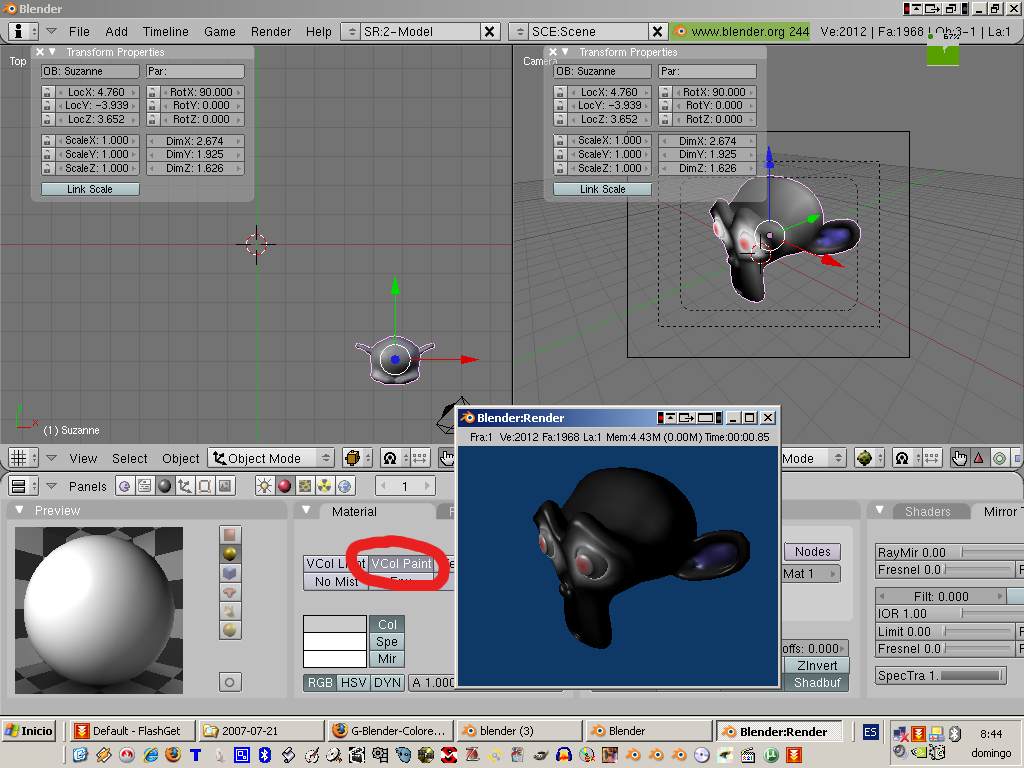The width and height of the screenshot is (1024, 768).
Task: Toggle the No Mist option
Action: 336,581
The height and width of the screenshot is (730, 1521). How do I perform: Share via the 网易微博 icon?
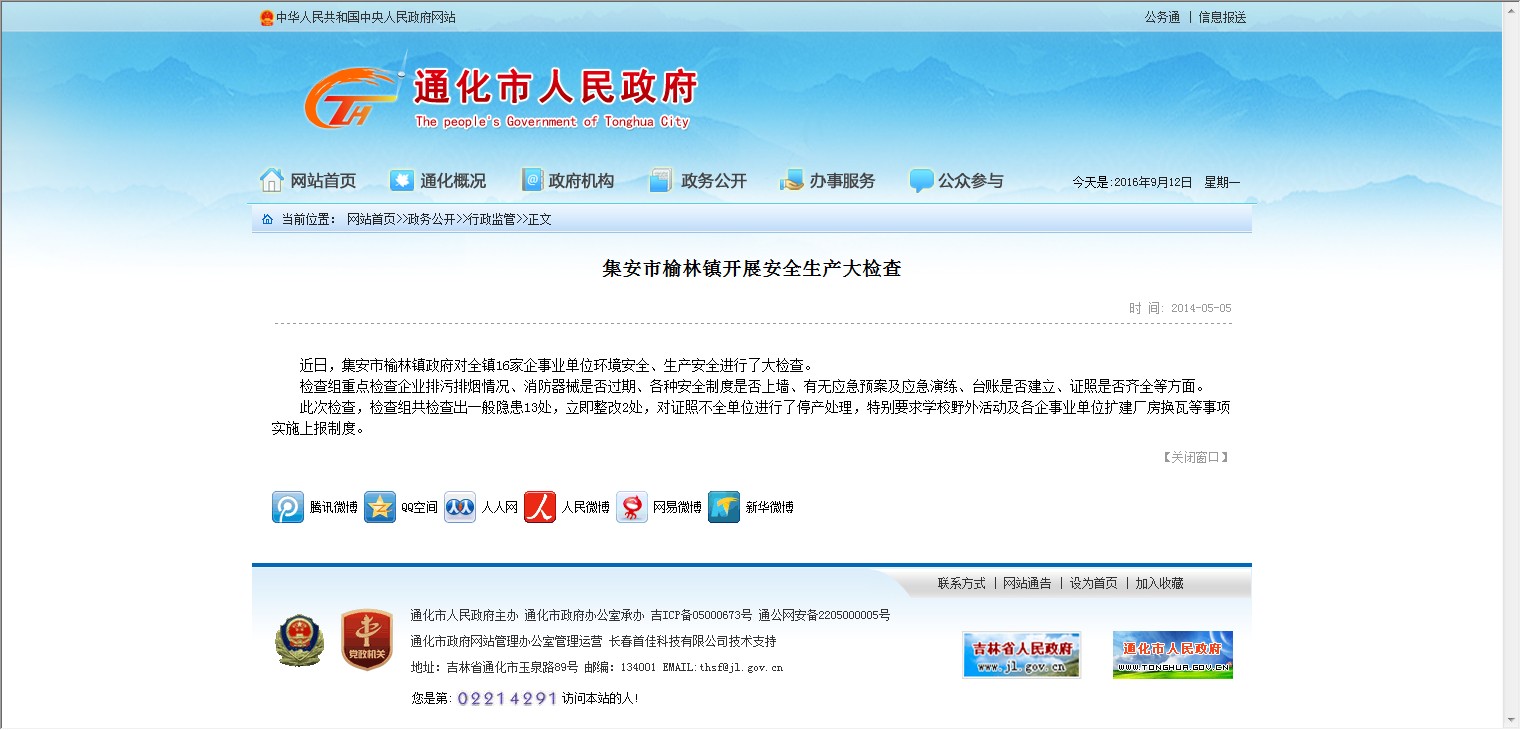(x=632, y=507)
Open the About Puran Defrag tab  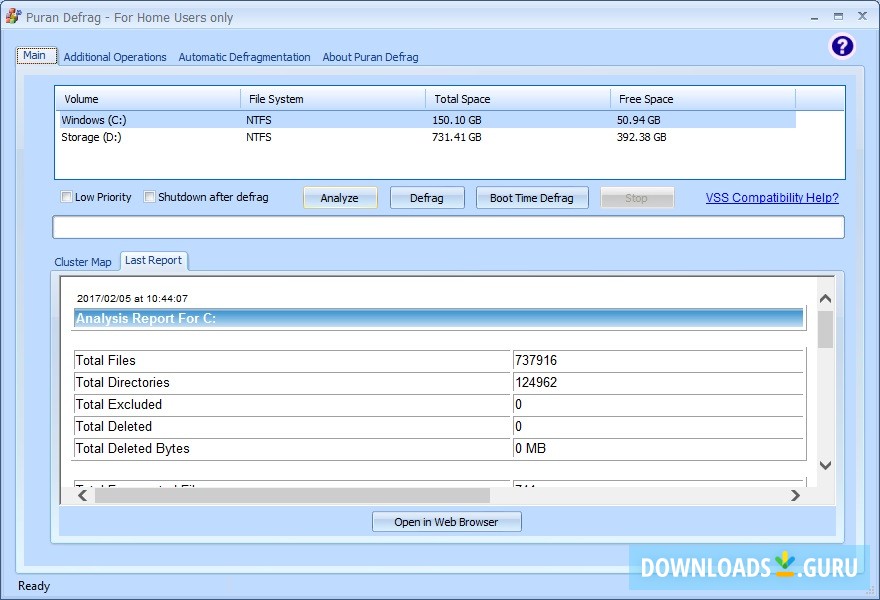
• • •
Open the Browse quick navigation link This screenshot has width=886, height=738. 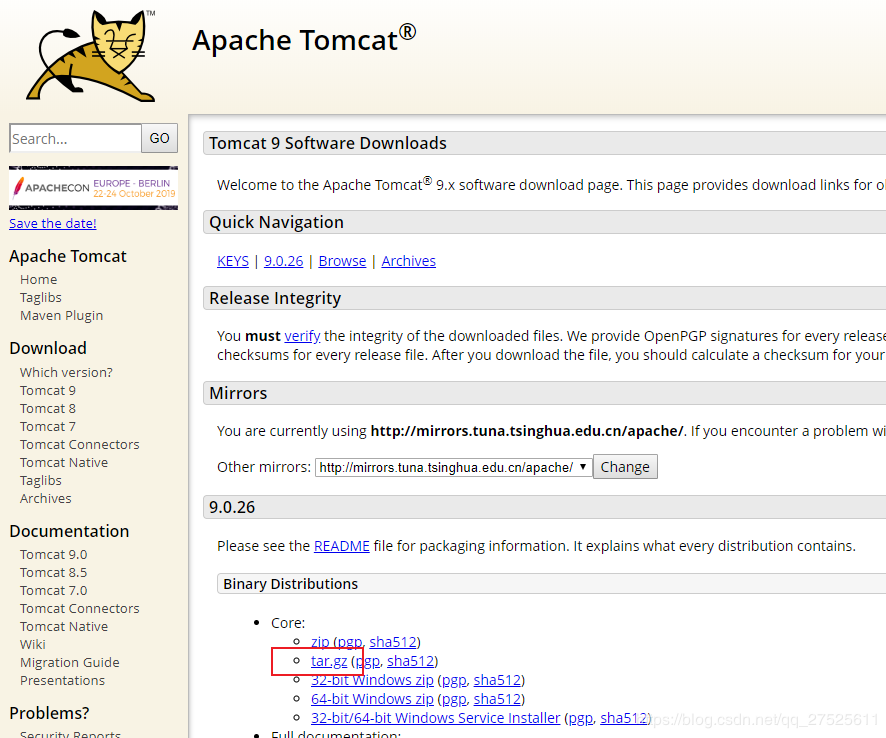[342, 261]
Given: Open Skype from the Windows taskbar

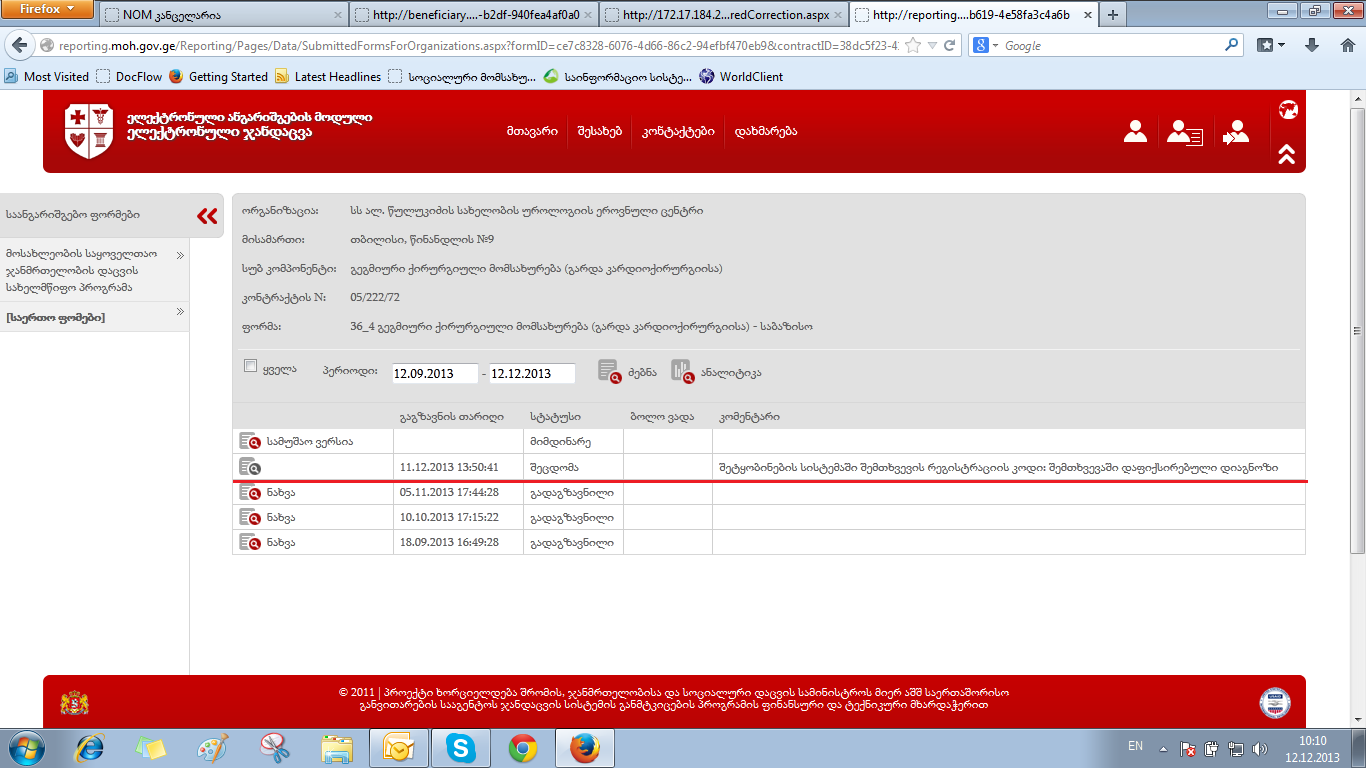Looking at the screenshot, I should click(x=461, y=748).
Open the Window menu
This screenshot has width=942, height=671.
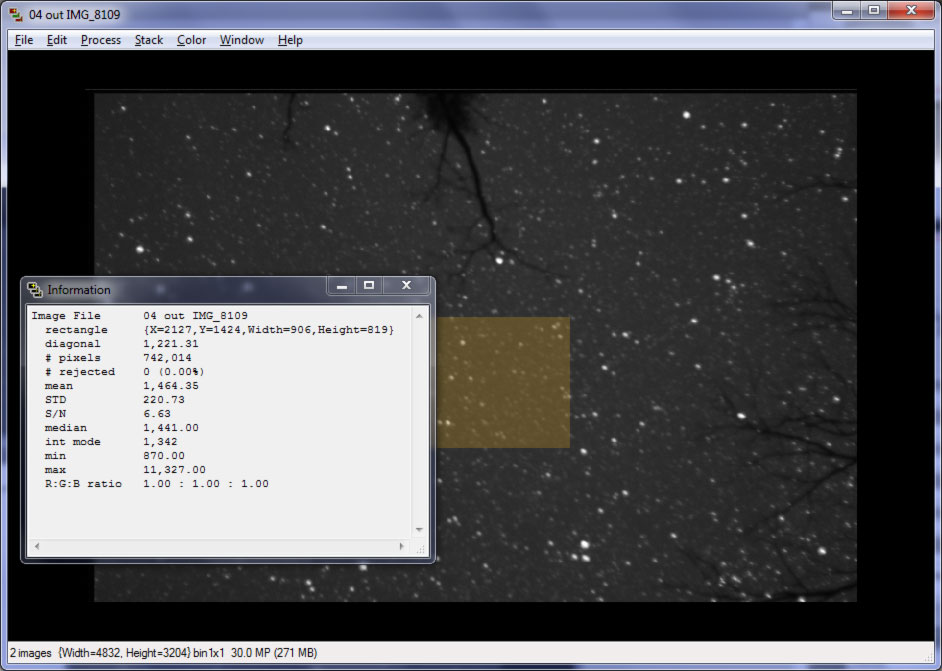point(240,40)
• • •
**WHAT IS NEEDED:**
Nothing but the lines above, starting at the line that contains "The height and" and ending at the line that contains "Open the About Puran Defrag tab", should be given again, exactly and without the pictures.

**RESPONSE TO THE EXERCISE:**
The height and width of the screenshot is (730, 1521). How do I perform: Share via the 网易微博 icon?
(x=632, y=507)
Open the About Puran Defrag tab  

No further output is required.